Stated task:
Count the lines below that contain the word "emoji", and give only the number.

Records to process:
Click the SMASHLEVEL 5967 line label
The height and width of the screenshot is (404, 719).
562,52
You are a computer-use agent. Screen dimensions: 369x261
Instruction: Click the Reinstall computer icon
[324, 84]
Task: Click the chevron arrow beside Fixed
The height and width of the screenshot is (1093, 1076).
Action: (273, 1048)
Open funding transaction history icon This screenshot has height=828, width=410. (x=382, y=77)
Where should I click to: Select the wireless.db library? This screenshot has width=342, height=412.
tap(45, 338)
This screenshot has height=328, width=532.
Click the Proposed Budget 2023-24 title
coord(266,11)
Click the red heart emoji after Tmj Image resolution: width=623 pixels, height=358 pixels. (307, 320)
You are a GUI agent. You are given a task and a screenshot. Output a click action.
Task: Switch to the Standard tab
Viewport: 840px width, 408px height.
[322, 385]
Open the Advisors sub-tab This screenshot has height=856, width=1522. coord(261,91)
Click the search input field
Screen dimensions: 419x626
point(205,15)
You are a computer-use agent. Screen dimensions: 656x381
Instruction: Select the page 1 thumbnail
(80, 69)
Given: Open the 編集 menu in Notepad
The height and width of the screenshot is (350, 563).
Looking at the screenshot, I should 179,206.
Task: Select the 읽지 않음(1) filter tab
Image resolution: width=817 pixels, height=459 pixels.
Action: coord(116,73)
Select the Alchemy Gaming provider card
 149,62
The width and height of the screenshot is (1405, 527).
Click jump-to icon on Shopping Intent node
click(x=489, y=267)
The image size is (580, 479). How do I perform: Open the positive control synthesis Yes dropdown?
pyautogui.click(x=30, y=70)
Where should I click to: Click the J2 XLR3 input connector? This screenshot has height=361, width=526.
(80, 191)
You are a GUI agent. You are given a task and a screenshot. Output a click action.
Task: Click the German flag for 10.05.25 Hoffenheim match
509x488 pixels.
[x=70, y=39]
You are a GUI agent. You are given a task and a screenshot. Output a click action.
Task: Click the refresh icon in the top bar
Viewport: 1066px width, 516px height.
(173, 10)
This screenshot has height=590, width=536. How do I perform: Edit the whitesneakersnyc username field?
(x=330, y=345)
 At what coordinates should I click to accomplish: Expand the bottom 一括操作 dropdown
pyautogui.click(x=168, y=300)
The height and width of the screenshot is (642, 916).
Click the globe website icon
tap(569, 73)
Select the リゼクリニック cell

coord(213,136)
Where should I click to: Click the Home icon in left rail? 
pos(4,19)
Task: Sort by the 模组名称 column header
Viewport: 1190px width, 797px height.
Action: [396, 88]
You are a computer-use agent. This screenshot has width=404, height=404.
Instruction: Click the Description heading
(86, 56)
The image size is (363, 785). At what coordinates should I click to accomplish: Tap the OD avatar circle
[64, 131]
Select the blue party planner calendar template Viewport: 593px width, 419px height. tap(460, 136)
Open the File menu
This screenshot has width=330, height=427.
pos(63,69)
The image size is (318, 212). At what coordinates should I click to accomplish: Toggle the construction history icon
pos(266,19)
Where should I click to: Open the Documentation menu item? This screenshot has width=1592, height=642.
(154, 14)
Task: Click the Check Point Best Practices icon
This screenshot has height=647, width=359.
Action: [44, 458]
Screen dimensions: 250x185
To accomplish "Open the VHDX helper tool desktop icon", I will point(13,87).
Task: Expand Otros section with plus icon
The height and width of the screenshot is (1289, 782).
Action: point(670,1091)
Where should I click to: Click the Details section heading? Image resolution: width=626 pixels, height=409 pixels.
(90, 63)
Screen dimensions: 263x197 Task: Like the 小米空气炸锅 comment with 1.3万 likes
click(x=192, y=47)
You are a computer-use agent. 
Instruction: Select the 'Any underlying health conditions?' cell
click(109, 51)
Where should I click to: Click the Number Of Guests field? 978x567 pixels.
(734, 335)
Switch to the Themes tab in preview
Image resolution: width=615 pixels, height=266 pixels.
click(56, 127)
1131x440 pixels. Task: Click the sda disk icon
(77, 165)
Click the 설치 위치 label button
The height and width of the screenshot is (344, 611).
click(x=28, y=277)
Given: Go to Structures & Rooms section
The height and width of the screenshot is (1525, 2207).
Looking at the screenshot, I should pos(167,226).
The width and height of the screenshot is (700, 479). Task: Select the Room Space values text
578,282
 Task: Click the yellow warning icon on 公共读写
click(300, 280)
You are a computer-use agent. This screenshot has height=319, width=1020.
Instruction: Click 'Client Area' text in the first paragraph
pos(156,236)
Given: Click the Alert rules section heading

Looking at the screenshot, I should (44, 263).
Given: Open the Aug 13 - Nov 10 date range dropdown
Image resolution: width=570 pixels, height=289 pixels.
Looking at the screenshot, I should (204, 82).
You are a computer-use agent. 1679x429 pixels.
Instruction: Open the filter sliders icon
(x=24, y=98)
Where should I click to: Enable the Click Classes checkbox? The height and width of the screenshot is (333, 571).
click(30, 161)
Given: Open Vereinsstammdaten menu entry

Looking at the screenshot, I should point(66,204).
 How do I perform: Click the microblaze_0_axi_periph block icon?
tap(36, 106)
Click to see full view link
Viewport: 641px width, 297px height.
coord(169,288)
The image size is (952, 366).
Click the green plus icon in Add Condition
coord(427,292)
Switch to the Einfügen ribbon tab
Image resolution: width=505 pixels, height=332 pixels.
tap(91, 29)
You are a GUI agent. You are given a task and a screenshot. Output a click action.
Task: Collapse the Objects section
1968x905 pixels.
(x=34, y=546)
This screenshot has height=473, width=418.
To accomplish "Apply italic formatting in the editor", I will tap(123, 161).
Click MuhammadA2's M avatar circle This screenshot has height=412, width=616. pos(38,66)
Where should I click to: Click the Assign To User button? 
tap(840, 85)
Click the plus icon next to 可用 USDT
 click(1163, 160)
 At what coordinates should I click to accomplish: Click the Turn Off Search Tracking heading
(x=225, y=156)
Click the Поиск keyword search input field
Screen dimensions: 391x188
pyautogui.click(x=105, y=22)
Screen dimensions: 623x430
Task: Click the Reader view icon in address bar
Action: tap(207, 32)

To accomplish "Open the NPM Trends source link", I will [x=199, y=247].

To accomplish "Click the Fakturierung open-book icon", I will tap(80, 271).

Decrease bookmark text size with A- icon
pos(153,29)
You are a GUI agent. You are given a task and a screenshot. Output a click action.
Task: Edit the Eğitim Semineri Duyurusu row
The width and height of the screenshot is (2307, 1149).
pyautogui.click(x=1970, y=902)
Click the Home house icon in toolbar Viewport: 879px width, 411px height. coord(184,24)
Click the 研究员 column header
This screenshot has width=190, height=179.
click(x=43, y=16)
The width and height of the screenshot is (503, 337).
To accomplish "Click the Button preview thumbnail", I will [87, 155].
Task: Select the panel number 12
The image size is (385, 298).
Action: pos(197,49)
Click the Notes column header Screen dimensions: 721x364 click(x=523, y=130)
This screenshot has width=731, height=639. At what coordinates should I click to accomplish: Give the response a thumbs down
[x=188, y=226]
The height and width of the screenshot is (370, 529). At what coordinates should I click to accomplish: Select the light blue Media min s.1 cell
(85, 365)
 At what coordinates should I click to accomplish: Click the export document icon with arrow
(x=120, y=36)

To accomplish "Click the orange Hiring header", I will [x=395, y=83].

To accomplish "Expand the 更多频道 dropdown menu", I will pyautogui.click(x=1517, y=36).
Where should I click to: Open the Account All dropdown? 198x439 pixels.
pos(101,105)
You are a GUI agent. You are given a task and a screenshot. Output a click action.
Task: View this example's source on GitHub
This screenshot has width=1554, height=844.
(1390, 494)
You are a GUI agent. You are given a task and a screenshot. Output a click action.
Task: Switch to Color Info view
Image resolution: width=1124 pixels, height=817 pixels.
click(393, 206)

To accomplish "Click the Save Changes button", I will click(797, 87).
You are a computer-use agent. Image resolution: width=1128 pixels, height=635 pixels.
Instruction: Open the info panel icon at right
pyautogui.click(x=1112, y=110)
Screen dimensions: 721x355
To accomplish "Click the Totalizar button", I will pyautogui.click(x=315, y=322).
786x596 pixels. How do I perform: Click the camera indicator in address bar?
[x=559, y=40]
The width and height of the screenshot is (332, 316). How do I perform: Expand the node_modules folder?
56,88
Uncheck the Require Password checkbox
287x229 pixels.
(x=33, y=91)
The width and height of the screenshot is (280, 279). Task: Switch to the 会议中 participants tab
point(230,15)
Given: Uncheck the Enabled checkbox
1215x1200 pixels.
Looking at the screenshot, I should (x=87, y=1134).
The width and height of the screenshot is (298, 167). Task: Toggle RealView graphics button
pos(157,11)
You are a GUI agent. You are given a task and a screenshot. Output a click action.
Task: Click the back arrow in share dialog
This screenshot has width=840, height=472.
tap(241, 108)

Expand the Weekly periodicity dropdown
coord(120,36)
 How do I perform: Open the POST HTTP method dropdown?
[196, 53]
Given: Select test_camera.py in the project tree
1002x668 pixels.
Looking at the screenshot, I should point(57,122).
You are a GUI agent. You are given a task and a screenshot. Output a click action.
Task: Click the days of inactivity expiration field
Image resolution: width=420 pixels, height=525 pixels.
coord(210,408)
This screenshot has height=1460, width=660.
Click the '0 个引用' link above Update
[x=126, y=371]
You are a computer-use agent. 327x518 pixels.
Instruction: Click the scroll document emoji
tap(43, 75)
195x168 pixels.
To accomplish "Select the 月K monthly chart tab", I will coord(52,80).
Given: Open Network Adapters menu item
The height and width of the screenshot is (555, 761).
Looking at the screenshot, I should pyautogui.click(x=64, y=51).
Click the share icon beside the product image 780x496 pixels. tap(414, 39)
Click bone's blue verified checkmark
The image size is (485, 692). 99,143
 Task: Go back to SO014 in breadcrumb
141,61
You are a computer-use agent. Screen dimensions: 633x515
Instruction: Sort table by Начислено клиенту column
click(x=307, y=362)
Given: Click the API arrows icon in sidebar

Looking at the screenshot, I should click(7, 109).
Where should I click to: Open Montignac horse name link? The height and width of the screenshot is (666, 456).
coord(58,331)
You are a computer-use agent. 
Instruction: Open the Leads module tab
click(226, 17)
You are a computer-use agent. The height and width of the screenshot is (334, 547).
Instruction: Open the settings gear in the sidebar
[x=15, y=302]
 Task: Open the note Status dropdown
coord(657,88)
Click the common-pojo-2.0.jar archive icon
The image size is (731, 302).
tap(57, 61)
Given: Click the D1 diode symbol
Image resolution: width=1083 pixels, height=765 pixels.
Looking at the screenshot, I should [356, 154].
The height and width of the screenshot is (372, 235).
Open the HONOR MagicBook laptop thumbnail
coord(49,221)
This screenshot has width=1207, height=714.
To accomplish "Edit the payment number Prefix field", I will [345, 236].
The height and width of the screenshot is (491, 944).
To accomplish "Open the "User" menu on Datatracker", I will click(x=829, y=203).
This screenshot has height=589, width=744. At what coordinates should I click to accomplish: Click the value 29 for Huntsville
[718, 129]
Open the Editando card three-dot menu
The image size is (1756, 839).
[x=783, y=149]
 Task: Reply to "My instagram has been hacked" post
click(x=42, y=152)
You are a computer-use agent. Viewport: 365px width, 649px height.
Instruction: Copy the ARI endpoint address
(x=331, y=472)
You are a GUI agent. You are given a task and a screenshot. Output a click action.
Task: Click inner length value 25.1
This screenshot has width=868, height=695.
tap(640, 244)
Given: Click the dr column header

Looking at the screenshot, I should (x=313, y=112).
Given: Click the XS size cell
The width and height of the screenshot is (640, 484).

Task result:
2